#### [TASK DIRECTIONS]
Retype, word for word, the line holding "The image size is (377, 236)." and every line below it to the end of the listing. Leave out the pictures.

#### [RECORDED INFORMATION]

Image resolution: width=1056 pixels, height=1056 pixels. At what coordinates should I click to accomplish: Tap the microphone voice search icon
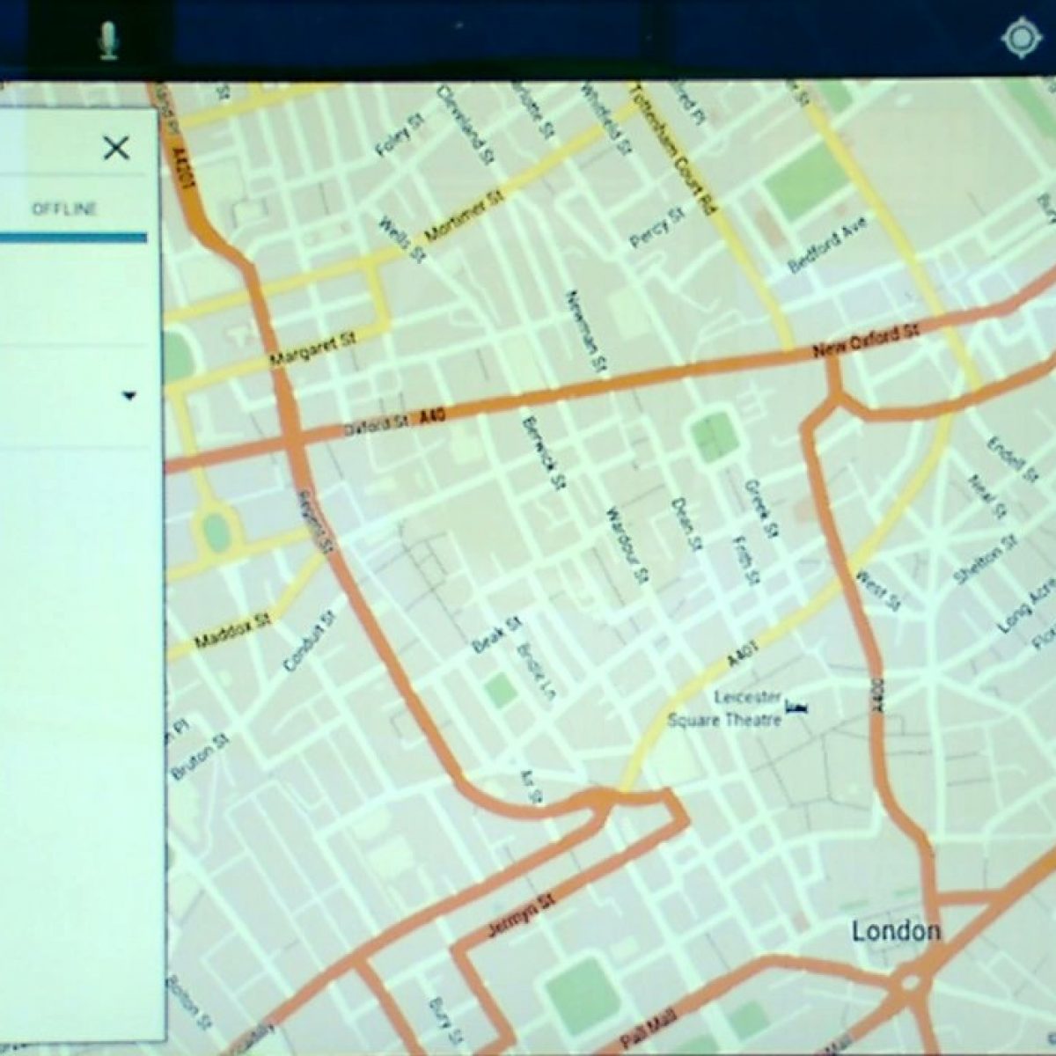pyautogui.click(x=108, y=40)
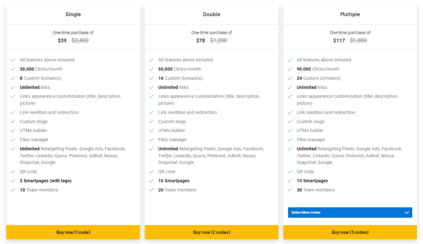Click checkmark beside 30,000 Clicks/month
The image size is (423, 244).
[x=13, y=69]
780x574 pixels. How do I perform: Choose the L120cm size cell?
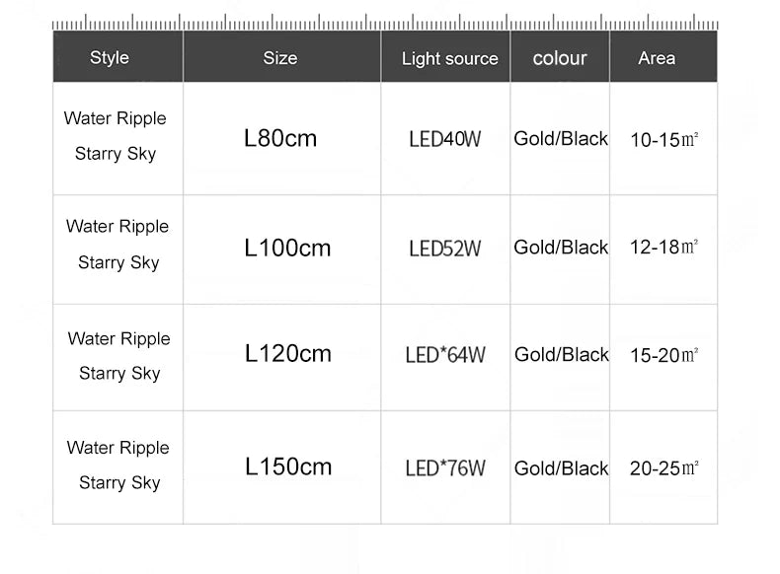point(287,353)
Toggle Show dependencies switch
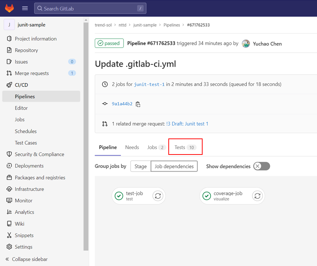This screenshot has height=266, width=317. coord(262,166)
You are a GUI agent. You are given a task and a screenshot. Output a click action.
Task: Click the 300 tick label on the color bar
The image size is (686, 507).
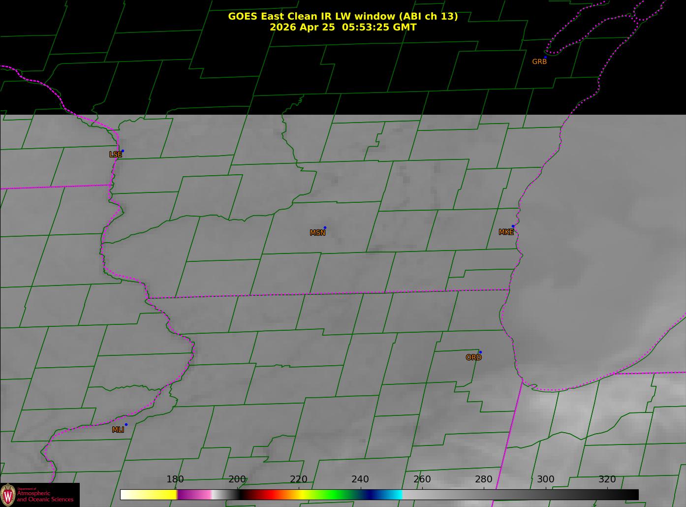coord(545,479)
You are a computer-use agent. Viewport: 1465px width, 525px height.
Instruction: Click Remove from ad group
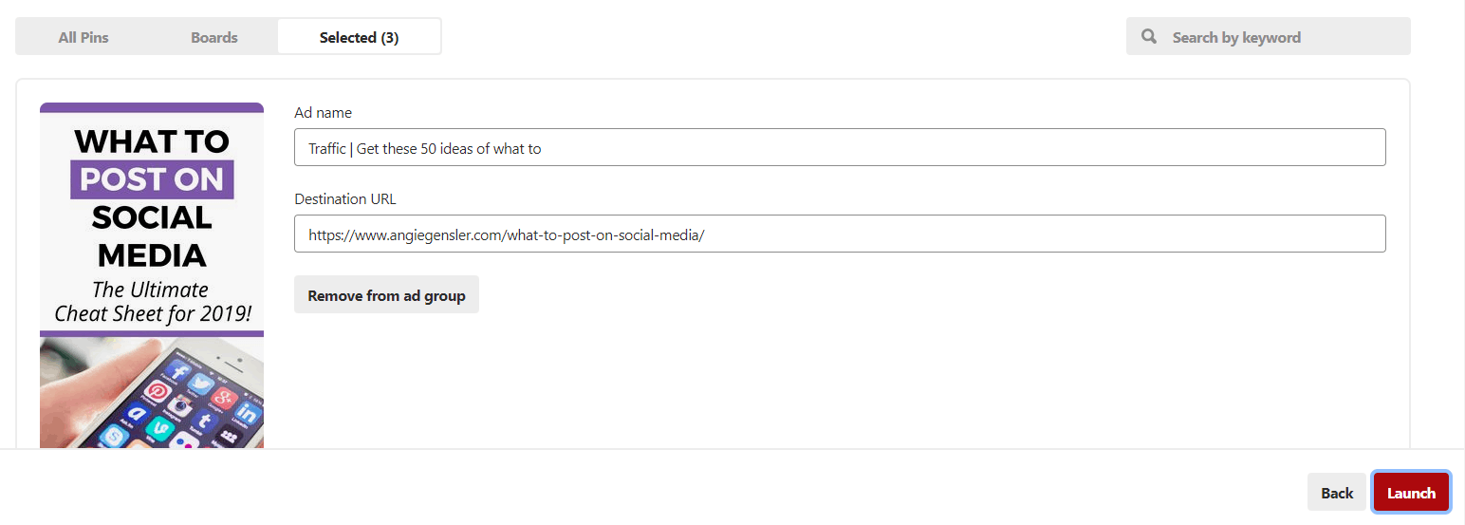click(386, 294)
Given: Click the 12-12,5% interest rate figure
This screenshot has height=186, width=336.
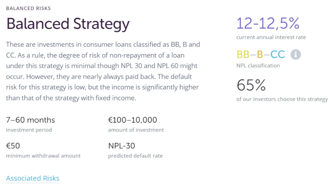Looking at the screenshot, I should [x=268, y=23].
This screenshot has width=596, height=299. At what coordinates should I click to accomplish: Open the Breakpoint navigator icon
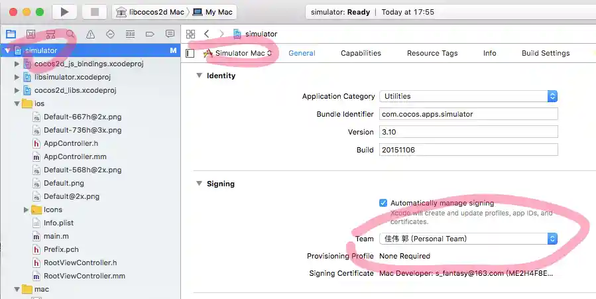click(x=150, y=34)
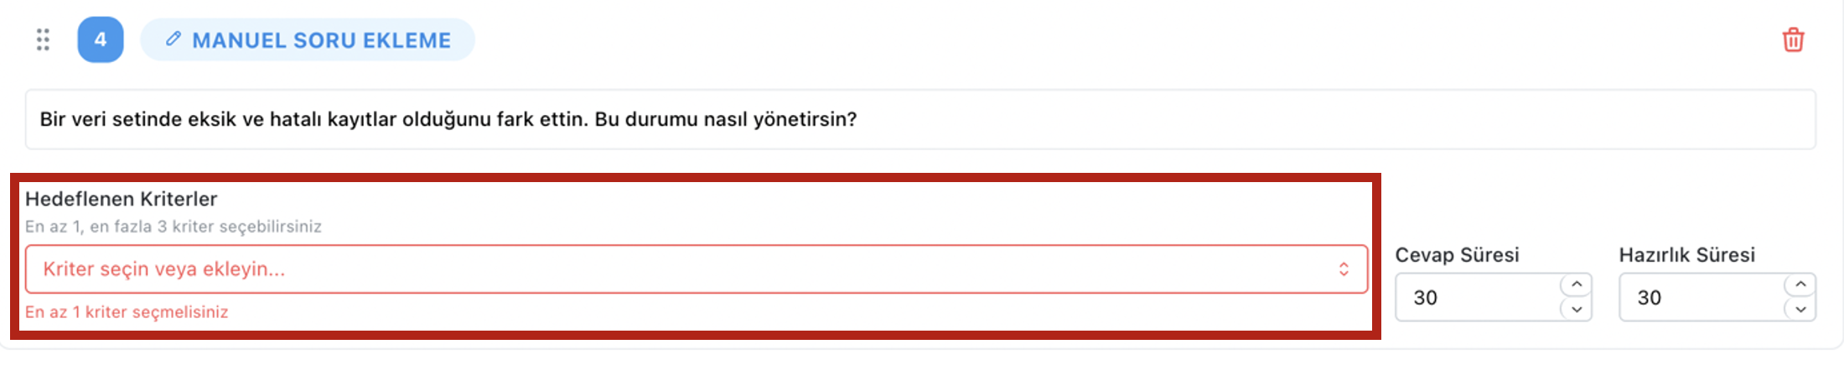Grab the six-dot drag handle for question 4
The height and width of the screenshot is (386, 1844).
point(43,39)
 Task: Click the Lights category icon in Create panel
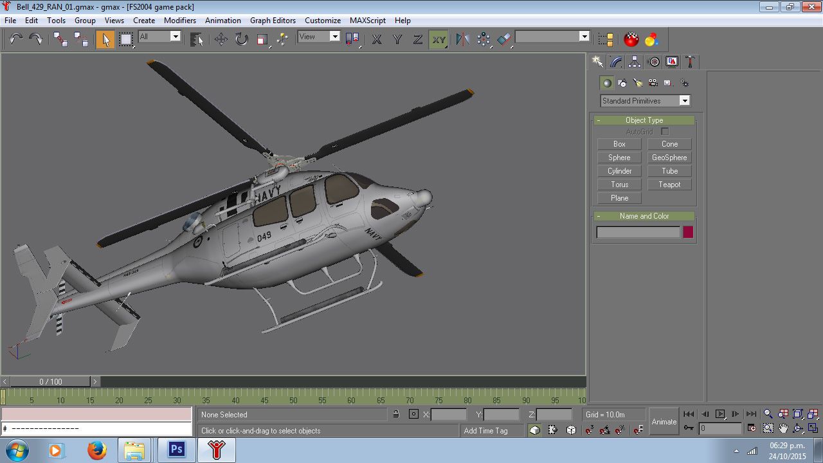tap(638, 82)
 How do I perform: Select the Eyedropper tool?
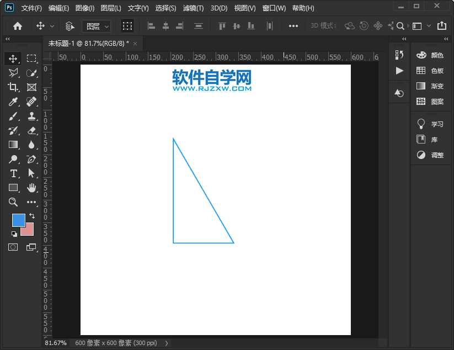13,102
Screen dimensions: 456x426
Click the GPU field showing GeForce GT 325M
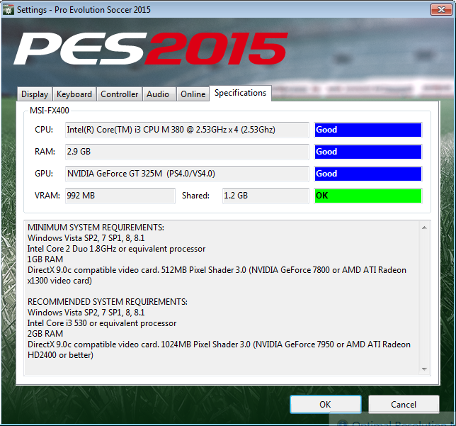[187, 174]
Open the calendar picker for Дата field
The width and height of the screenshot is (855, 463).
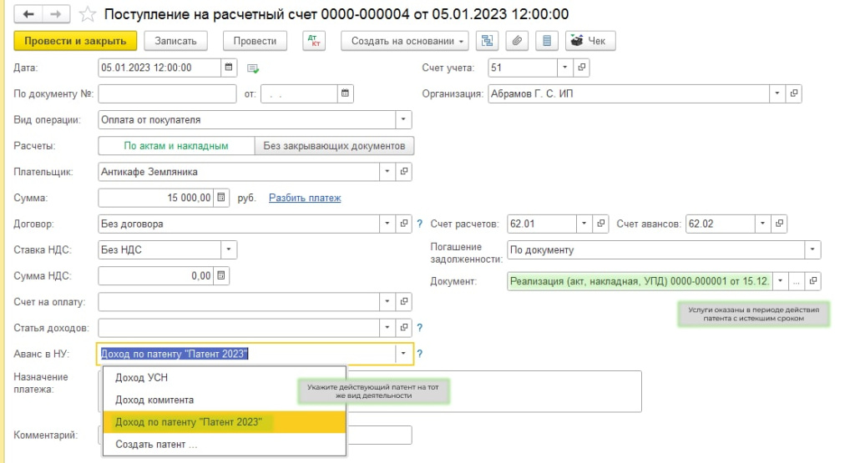(x=229, y=68)
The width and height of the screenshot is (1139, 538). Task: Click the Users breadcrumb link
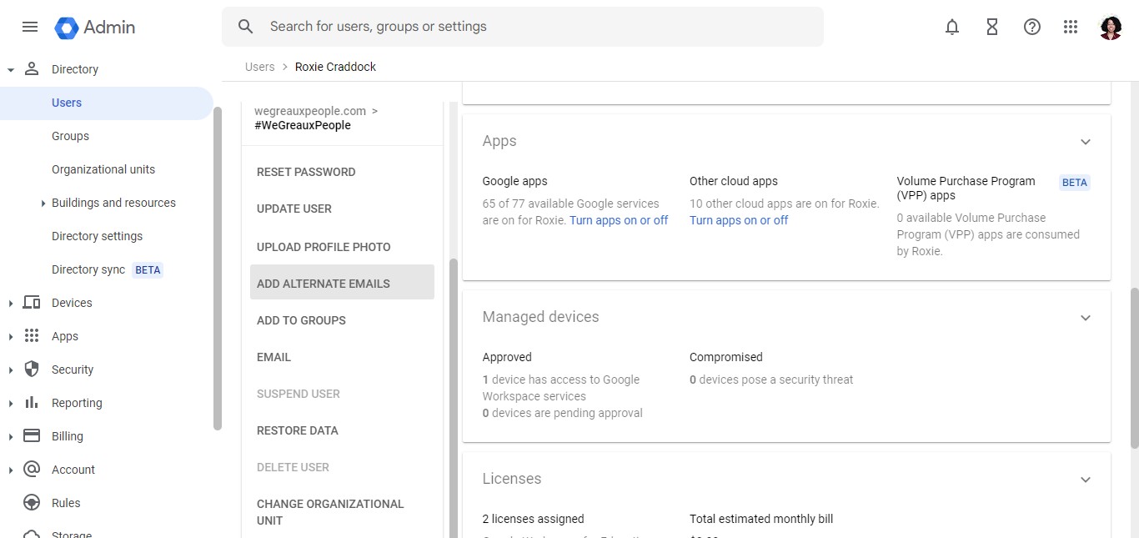tap(260, 67)
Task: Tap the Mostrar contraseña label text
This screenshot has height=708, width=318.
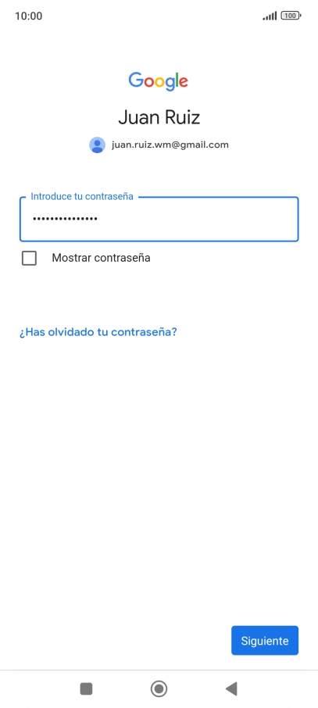Action: (x=102, y=258)
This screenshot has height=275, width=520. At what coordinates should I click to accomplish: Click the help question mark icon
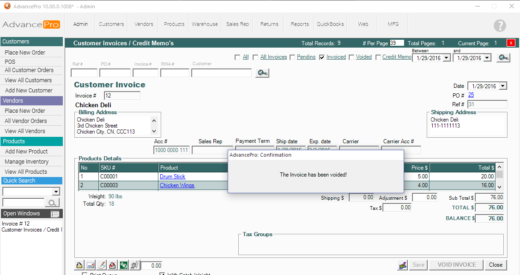click(x=500, y=26)
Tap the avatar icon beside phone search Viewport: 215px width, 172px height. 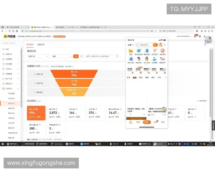(161, 45)
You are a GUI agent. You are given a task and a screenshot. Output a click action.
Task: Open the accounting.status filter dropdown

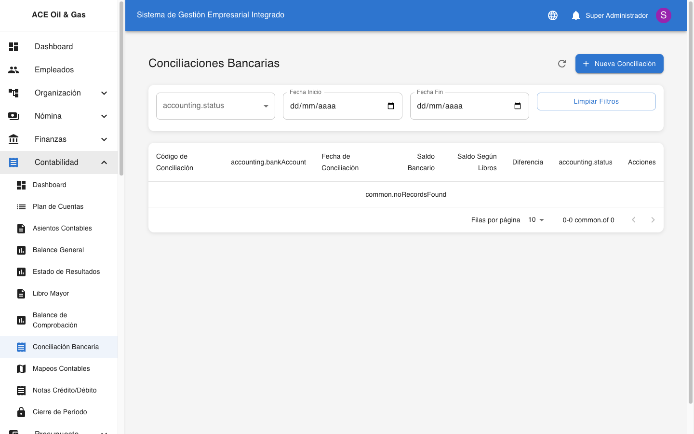point(215,106)
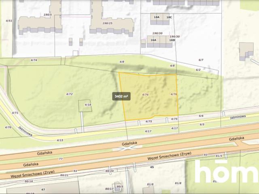Click parcel 4/15 label

click(60, 140)
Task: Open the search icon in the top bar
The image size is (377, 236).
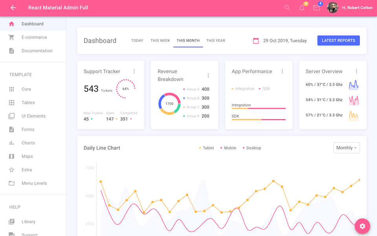Action: (x=287, y=7)
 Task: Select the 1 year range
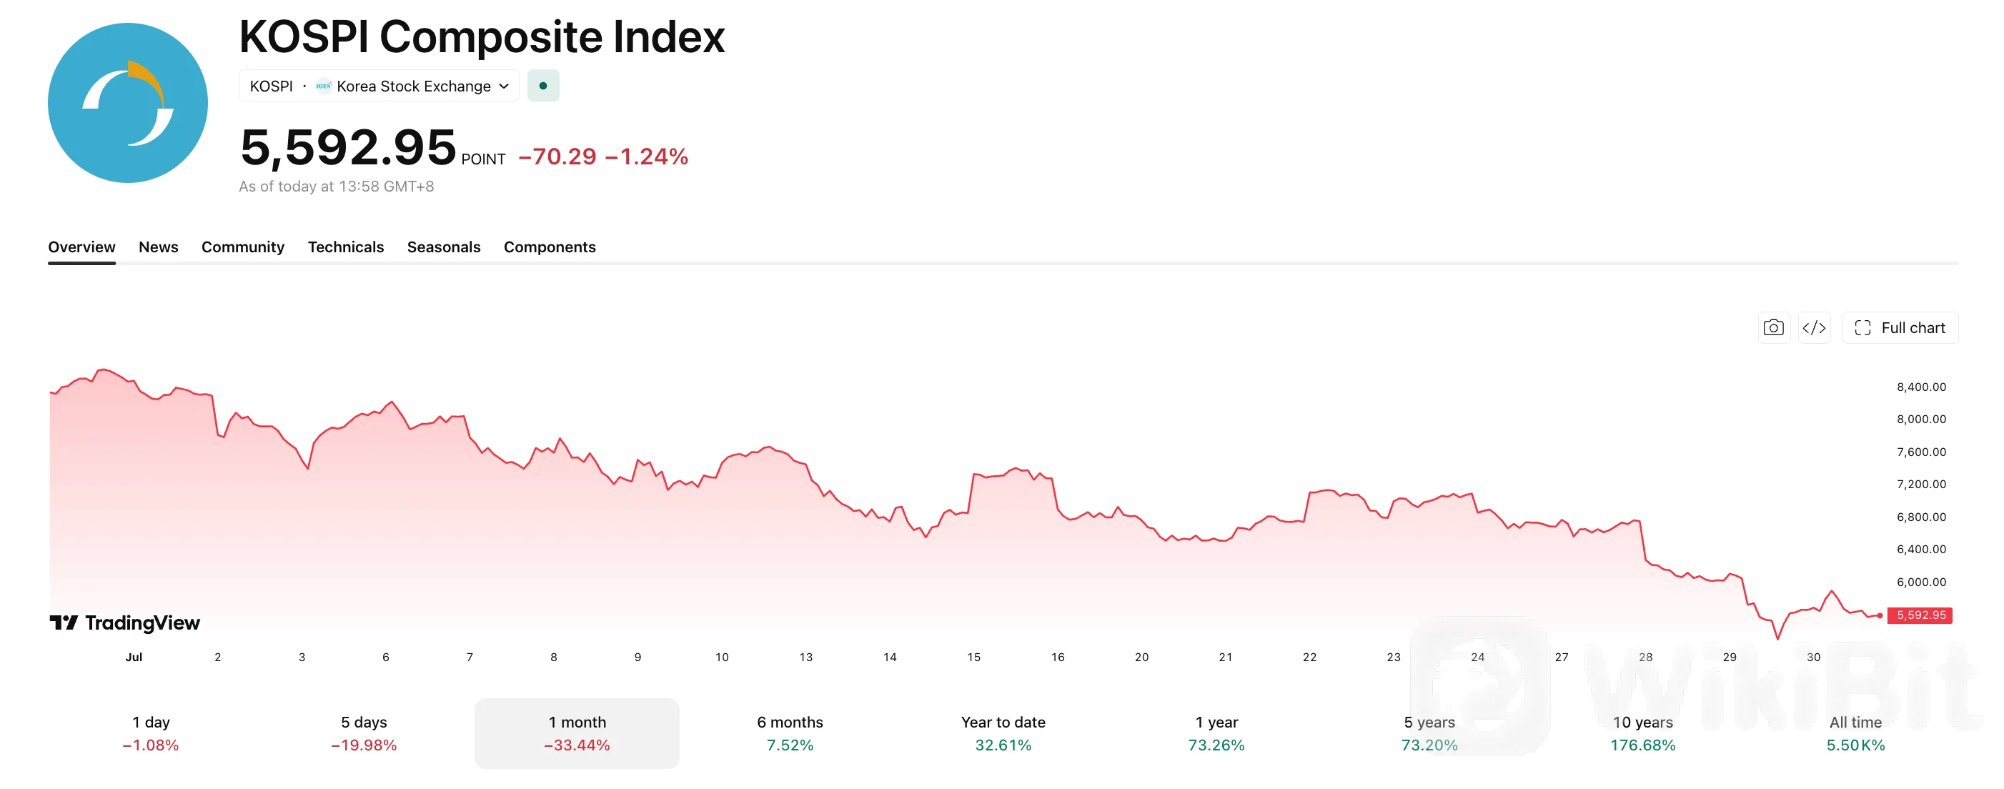click(1216, 733)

#### [FINISHED EXERCISE]
The image size is (377, 236).
Action: (x=287, y=7)
 Task: Select the 1 year range
click(1216, 733)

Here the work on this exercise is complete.